* **CONSIGNE**
Modifiez le passage allant de la ligne qui contient « Image resolution: width=1000 » jusqu'à la fin des entrées : reproduisez-le en remplaçant « pixels » par « px », sans rien changer d'autre. Laissez les images de côté dans votre réponse.

Entrées de données enregistrées:

▼

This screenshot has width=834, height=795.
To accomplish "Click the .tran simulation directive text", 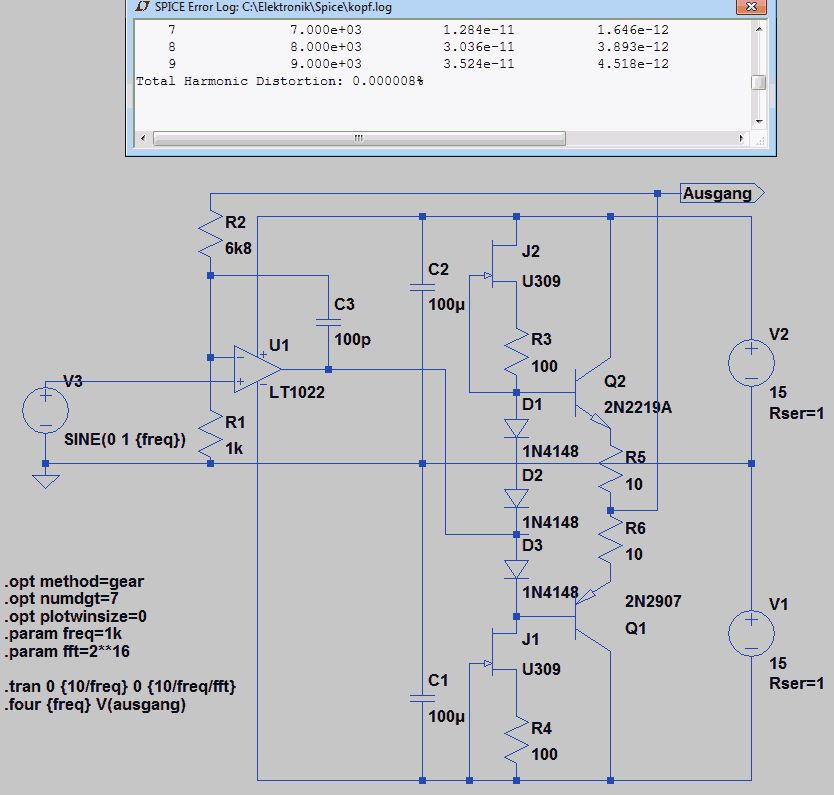I will click(120, 687).
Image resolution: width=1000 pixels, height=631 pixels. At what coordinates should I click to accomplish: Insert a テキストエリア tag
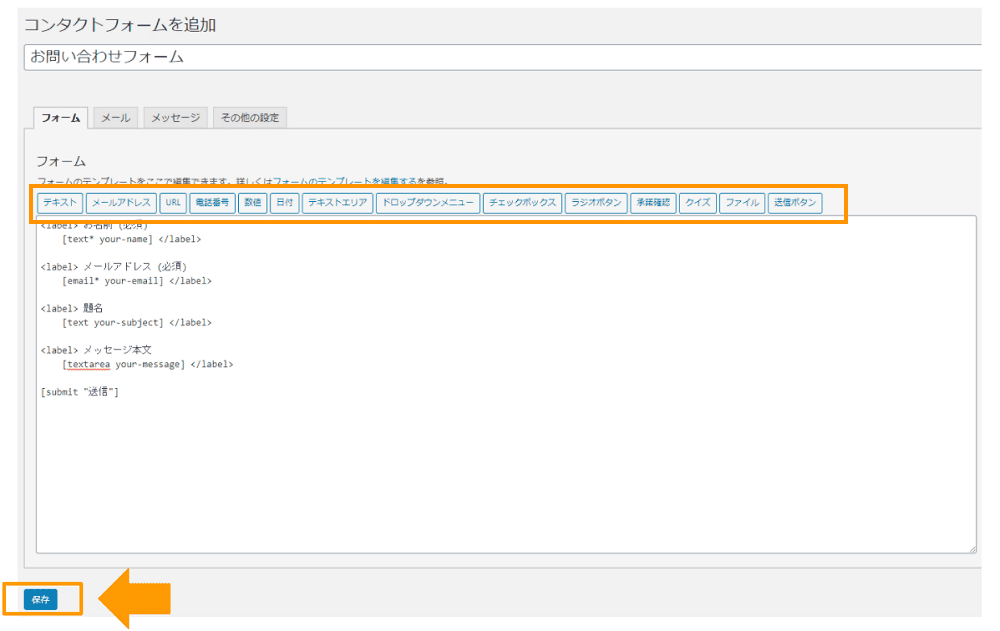pyautogui.click(x=337, y=203)
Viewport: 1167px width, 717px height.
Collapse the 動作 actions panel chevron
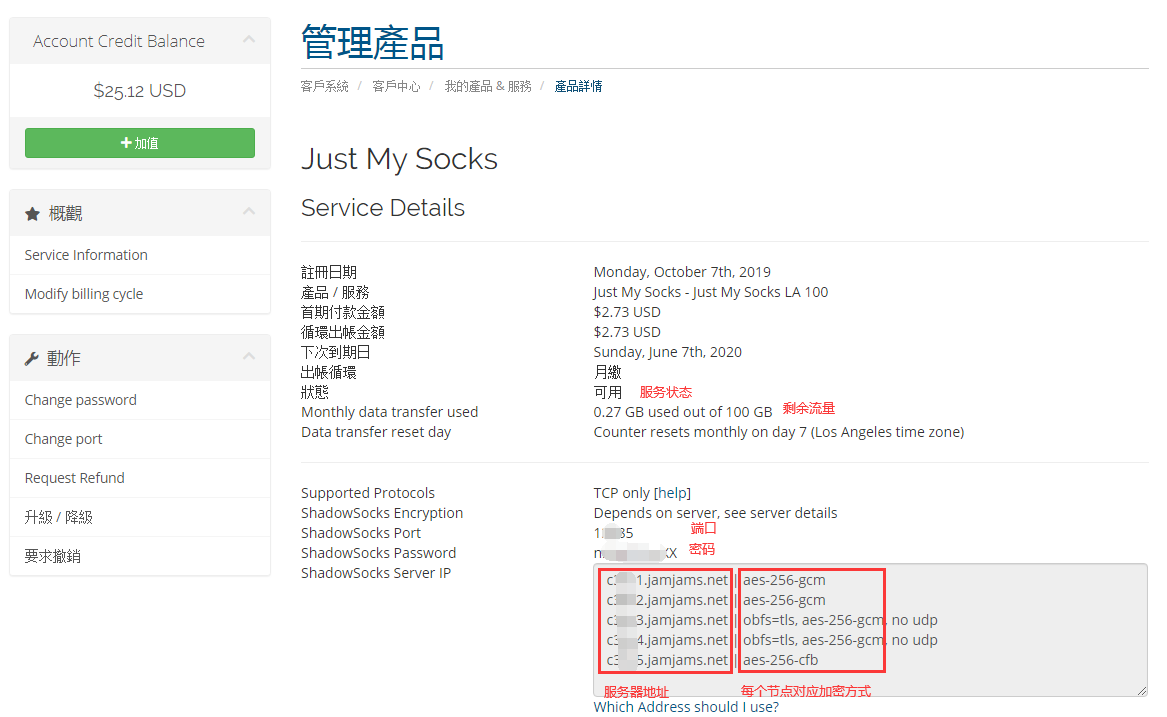(249, 357)
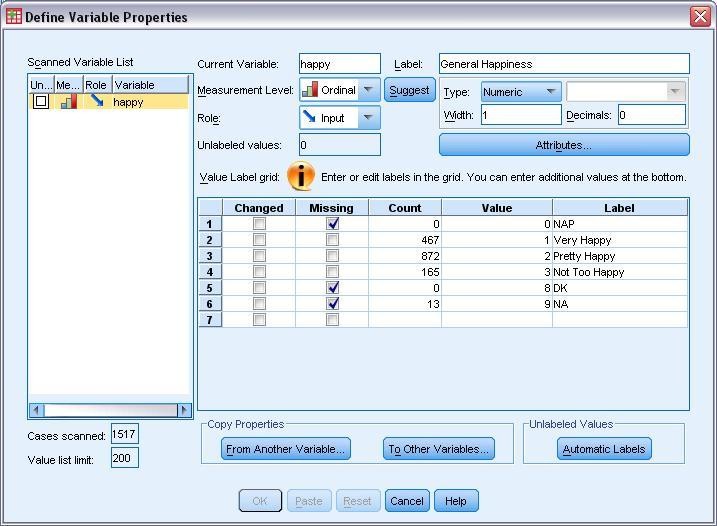The width and height of the screenshot is (717, 526).
Task: Click From Another Variable button
Action: (286, 449)
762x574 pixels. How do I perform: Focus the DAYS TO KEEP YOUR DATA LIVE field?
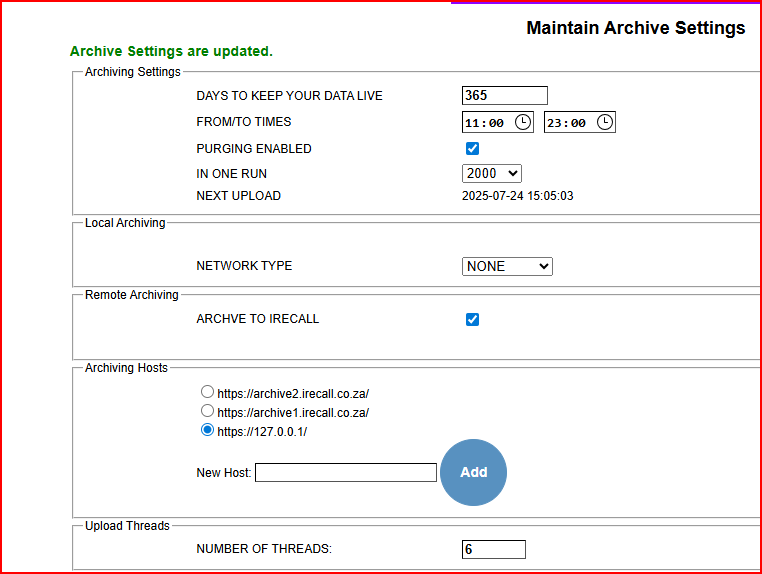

▲

* **RÉPONSE**
Image resolution: width=1000 px, height=631 px. At what coordinates should I click to accomplish: Insert a テキストエリア tag
pyautogui.click(x=337, y=203)
Viewport: 1167px width, 717px height.
Collapse the 動作 actions panel chevron
(249, 357)
The width and height of the screenshot is (717, 526).
Task: Click From Another Variable button
Action: (286, 449)
762x574 px. How do I perform: Focus the DAYS TO KEEP YOUR DATA LIVE field?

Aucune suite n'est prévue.